A House of Commons committee is recommending the government look for ways to deal with the solvency of Canada Post’s defined benefit pension plan, including a suggestion to examine the feasibility of adopting a shared-risk model.
“Certainly for a large plan like Canada Post, a target-benefit or shared-risk model would provide a good alternative to defined benefit,” says Jana Steele, a partner at Osler Hoskin & Harcourt LLP. “It would potentially assist with long-term sustainability of the plan and address potential affordability issues.”
Canada Post’s defined benefit pension plan was at the centre of its contract negotiations with the Canadian Union of Postal Workers this past summer. A tentative agreement, which will last two years, includes maintaining the defined benefit pension plan for all current and future permanent employees, rather than putting new employees into a defined contribution plan.
In its report, published Tuesday, the committee suggests the federal government and Canada Post take steps to modernize the pension plan so it can operate on a going-concern basis and is no longer subject to solvency funding requirements.
It also recommended examining three options for feasibility:
- Adopting a shared-risk model between the employer and plan members;
- Pursuing joint management between the employer and plan members; and
- Incorporating the Canada Post plan into the public service pension plan.
While Steele touts a shared-risk or target-benefit model as a potential solution, she says there would still have to be legislation to facilitate that. “We currently, at the federal level, have the proposed amendments to the Pension Benefits Standard Act . . . to allow target-benefit plans for federally regulated plans, but those are not yet enforced; in fact, as far as I know, they’ve only received first reading,” she says.

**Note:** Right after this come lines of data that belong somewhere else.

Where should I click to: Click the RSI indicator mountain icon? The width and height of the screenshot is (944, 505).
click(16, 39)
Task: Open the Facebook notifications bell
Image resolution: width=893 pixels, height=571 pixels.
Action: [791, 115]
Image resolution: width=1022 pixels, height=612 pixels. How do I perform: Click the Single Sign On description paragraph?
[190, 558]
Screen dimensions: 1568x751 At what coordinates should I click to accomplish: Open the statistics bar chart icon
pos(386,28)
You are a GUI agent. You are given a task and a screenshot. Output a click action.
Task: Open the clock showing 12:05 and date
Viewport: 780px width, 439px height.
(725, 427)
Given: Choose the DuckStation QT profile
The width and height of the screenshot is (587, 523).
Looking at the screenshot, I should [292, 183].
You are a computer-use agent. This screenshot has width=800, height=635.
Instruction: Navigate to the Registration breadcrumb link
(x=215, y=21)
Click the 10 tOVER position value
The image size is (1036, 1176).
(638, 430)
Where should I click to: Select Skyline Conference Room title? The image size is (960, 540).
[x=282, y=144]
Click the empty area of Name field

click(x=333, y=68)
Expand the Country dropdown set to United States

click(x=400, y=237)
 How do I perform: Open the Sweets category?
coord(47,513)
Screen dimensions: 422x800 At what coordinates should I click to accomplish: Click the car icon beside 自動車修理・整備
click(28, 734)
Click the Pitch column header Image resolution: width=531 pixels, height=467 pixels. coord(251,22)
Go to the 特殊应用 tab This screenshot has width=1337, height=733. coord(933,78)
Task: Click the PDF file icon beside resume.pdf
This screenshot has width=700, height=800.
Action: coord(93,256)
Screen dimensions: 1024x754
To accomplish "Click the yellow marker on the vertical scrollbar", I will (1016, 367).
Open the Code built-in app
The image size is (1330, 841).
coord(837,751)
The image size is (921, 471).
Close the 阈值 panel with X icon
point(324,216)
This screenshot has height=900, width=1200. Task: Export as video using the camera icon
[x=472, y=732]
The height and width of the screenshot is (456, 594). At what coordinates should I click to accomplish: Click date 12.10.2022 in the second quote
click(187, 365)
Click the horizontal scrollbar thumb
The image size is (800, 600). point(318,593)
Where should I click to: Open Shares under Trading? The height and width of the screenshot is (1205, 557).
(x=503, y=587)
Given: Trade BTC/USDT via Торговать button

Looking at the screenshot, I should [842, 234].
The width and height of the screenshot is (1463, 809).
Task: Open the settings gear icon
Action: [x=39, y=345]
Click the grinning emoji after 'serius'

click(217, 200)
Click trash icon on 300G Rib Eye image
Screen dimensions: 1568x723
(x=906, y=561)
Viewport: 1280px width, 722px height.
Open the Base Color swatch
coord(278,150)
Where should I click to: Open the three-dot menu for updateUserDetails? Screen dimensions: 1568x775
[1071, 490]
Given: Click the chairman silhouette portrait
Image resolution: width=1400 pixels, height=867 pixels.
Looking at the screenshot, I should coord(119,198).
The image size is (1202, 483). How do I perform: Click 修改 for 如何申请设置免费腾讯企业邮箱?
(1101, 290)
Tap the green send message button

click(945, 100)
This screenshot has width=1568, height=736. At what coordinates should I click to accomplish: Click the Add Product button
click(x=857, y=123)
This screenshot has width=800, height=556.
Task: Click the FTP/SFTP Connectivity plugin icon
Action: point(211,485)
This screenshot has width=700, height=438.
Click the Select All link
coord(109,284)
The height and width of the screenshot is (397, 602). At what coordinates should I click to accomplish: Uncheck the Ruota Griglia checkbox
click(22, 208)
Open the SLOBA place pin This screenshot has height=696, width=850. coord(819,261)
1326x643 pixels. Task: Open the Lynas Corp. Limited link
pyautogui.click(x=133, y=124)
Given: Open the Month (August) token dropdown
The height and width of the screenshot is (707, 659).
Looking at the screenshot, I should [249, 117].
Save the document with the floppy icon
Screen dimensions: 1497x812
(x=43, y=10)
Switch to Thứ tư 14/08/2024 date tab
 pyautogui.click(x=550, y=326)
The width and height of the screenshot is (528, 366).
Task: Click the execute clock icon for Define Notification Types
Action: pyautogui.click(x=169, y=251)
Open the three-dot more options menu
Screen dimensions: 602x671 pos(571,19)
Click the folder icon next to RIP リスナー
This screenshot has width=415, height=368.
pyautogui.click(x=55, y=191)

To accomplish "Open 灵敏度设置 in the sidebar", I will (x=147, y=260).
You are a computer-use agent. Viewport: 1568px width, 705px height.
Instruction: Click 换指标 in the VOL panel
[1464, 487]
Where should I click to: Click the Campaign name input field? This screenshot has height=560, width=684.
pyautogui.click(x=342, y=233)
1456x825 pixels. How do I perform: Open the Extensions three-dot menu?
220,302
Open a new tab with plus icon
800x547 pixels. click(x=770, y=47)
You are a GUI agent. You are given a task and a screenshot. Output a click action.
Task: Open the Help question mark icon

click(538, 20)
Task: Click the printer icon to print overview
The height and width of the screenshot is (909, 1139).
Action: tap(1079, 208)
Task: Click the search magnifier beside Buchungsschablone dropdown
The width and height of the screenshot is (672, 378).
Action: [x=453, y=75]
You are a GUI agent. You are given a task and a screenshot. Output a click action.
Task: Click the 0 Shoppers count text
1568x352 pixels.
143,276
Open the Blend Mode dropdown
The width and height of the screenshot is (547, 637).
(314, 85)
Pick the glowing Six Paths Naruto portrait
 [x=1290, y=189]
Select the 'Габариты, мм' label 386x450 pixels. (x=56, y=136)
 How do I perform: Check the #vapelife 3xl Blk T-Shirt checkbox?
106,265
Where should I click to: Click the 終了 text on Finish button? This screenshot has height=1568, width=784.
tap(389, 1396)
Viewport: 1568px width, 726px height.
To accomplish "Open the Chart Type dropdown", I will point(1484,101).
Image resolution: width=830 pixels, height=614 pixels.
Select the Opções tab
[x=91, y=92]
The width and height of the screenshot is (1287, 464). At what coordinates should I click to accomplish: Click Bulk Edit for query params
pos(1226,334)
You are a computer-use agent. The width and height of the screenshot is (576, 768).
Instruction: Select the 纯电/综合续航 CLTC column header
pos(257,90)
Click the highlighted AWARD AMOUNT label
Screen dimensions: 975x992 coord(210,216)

“So there would have to be legislation to allow that type of design, either specific legislation for Canada Post or the passing of and bringing into force of the new target-benefit regime for federally regulated plans.”
In a letter to Finance Minister Bill Morneau in November, Mike Palecek, national president of CUPW, wrote that Bill C-27, which would allow federally regulated employers to establish target-benefit pension plans and convert existing defined benefit pensions to the new approach, represents a “dangerous and immediate attack on future and current retirees . . . in the federal private sector and at Crown corporations such as Canada Post.”
He also acknowledged the committee’s review, which was underway, and noted that CUPW made a presentation to the committee, telling them the financial situation of the defined benefit pension plan is improving and arguing that solvency relief is appropriate and necessary. “It is the position of CUPW that, in the case of Canada Post, the solvency funding rules under the Pension Benefits Standards Act are unnecessary and counter-productive,” Palecek wrote.
“ . . . Requiring Canada Post to fund the plan to the solvency measure (and during a period of historically low interest rates) would be counterproductive. It would divert resources away from other priorities for Canada Post unnecessarily. Forcing large and unsustainable payments from Canada Post to the plan to protect against a remote risk would actually serve to undermine the continuance of the defined benefit plan itself – the very thing the solvency funding rules were introduced to protect.”
The committee’s second suggestion, to pursue joint management between the employer and plan members, relates to the first, says Steele. “In my personal view, if you’re going to a shared-risk sort of regime, where the members are taking on more risk, I do see the joint-governance model as making a lot of sense, with a large plan like this, with members taking on more risk.
“What that looks like, I guess that’s to be determined . . . whether that’s a 50/50 or some other split. But having plan members as part of the management would make a lot of sense.”
Canada Post released a statement about the committee’s report but didn’t respond to requests for comment on the pension plan.